Exercise directions: Return the whole listing unchanged. Drop the images.

Exercise material:

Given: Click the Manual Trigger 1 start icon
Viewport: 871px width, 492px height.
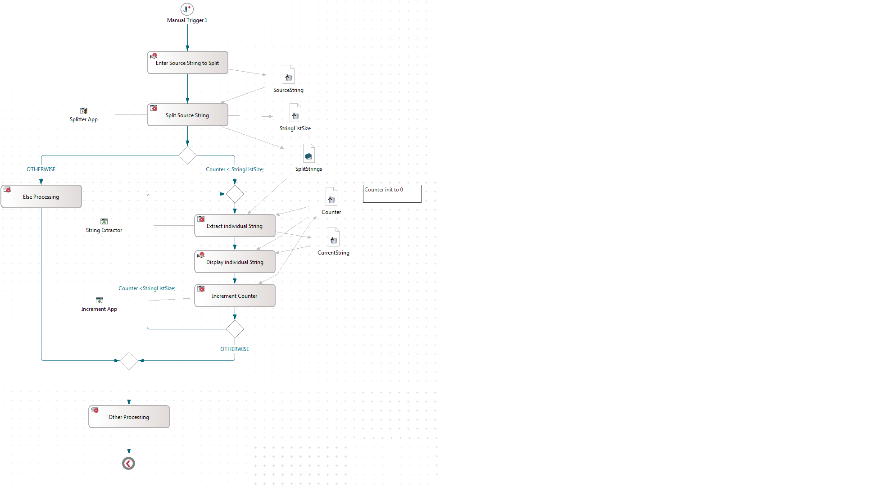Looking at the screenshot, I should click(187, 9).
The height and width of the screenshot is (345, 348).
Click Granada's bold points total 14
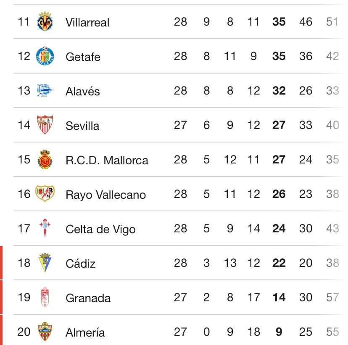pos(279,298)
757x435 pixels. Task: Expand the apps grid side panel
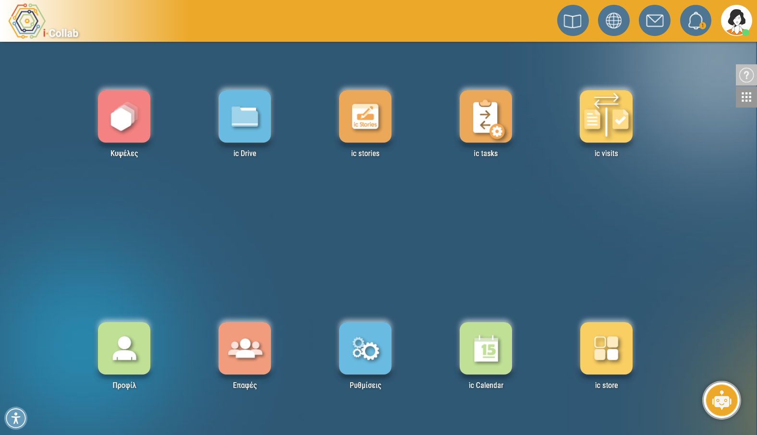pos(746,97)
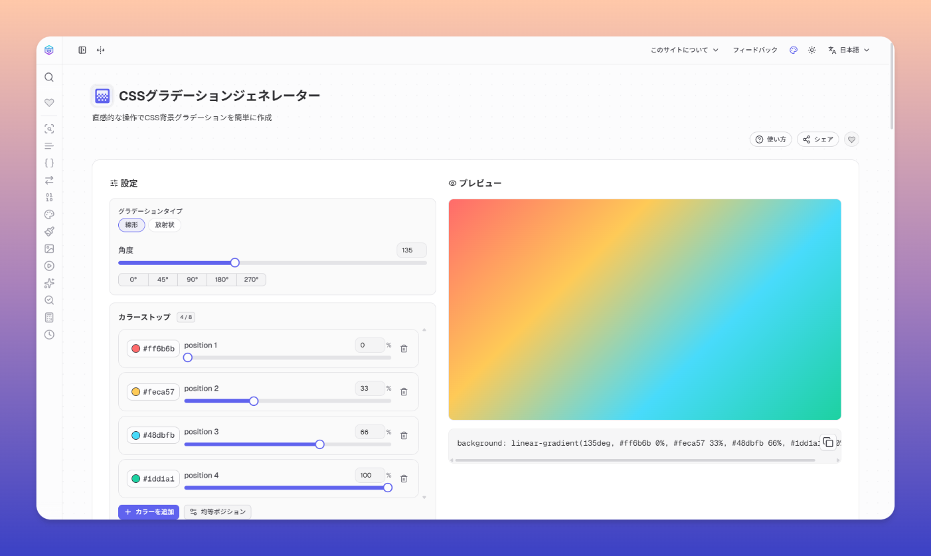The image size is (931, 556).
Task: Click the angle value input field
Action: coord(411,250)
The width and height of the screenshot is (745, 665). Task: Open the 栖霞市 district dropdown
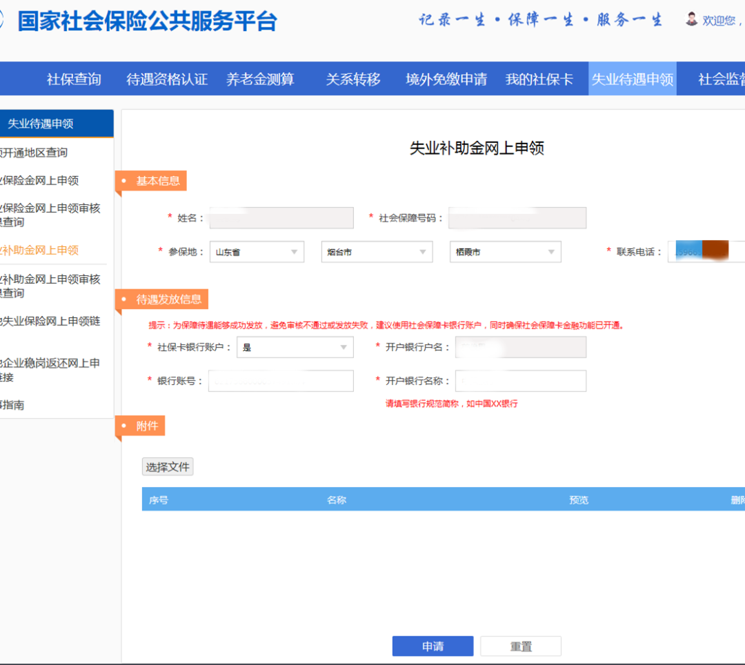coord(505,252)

Output of the exercise:
Given: Click the Manual Trigger 1 start icon
Viewport: 871px width, 492px height.
Looking at the screenshot, I should click(187, 9).
The height and width of the screenshot is (345, 348).
Click Granada's bold points total 14
pos(279,298)
757x435 pixels. Task: Expand the apps grid side panel
pos(746,97)
The image size is (931, 556).
Task: Click the angle value input field
Action: coord(411,250)
The width and height of the screenshot is (745, 665). Task: Open the 栖霞市 district dropdown
coord(505,252)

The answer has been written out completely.